BEGIN
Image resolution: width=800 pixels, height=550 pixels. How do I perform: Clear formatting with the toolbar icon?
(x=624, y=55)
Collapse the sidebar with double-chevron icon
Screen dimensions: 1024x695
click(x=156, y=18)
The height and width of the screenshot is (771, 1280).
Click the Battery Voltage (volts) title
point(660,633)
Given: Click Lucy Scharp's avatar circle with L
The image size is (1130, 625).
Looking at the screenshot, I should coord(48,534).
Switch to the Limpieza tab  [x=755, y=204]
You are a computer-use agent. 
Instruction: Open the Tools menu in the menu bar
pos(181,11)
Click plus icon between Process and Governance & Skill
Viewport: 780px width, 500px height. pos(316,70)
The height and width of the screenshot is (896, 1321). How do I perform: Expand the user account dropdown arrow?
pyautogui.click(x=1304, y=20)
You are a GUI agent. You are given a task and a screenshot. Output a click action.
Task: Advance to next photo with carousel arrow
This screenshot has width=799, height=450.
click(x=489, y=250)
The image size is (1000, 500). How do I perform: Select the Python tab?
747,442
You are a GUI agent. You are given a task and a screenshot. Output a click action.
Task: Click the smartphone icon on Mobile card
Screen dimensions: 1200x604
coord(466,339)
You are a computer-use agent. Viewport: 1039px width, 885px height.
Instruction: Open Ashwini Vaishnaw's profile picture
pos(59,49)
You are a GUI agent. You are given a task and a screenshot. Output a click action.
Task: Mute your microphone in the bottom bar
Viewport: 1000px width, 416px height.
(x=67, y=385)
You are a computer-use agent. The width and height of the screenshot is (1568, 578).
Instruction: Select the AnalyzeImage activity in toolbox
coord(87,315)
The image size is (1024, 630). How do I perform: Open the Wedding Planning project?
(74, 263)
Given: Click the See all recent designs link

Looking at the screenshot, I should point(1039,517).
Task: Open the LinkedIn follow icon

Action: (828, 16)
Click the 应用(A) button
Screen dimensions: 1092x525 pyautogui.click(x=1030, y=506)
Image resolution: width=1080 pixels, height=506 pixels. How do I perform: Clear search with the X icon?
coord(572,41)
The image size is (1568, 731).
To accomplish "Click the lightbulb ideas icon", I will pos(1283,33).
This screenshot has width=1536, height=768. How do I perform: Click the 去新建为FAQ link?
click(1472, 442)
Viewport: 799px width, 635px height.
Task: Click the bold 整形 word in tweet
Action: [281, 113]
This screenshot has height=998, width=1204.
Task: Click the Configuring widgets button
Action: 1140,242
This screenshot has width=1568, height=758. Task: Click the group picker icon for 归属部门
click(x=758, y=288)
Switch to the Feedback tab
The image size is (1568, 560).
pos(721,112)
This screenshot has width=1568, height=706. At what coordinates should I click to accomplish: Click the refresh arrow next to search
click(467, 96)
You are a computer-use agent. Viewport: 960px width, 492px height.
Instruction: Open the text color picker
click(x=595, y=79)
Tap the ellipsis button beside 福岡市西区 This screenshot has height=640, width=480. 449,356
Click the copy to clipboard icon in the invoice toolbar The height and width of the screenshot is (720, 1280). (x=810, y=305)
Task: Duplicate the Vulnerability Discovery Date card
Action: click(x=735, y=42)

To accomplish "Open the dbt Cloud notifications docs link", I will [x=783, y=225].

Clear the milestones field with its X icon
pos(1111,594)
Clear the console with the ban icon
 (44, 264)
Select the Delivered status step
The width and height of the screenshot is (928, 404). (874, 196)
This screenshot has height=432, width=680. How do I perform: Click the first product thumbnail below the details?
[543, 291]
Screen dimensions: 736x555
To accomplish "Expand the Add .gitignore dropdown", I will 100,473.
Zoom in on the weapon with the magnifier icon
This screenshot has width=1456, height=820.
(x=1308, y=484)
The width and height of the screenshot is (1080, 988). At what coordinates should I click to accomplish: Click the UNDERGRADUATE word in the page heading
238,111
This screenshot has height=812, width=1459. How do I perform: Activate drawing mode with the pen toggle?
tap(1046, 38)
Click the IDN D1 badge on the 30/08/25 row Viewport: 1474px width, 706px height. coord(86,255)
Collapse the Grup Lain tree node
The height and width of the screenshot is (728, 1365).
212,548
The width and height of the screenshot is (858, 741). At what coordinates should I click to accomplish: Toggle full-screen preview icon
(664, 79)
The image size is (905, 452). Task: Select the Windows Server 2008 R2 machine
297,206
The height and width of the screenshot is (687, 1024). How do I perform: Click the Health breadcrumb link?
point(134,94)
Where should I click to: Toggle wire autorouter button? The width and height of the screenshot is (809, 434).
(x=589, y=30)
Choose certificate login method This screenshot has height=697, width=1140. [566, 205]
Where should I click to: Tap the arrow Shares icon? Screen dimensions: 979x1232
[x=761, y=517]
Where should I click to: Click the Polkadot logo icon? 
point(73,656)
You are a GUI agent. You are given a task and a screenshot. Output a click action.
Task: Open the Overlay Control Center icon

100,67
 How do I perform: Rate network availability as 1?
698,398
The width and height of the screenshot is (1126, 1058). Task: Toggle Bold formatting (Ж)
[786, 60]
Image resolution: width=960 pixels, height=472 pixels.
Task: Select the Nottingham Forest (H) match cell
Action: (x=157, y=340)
END
» BRIEF:
Return a copy of each line of the material that holds the word "Switch".

» EXERCISE SOLUTION:
Switch to the Limpieza tab  [x=755, y=204]
Switch to the Feedback tab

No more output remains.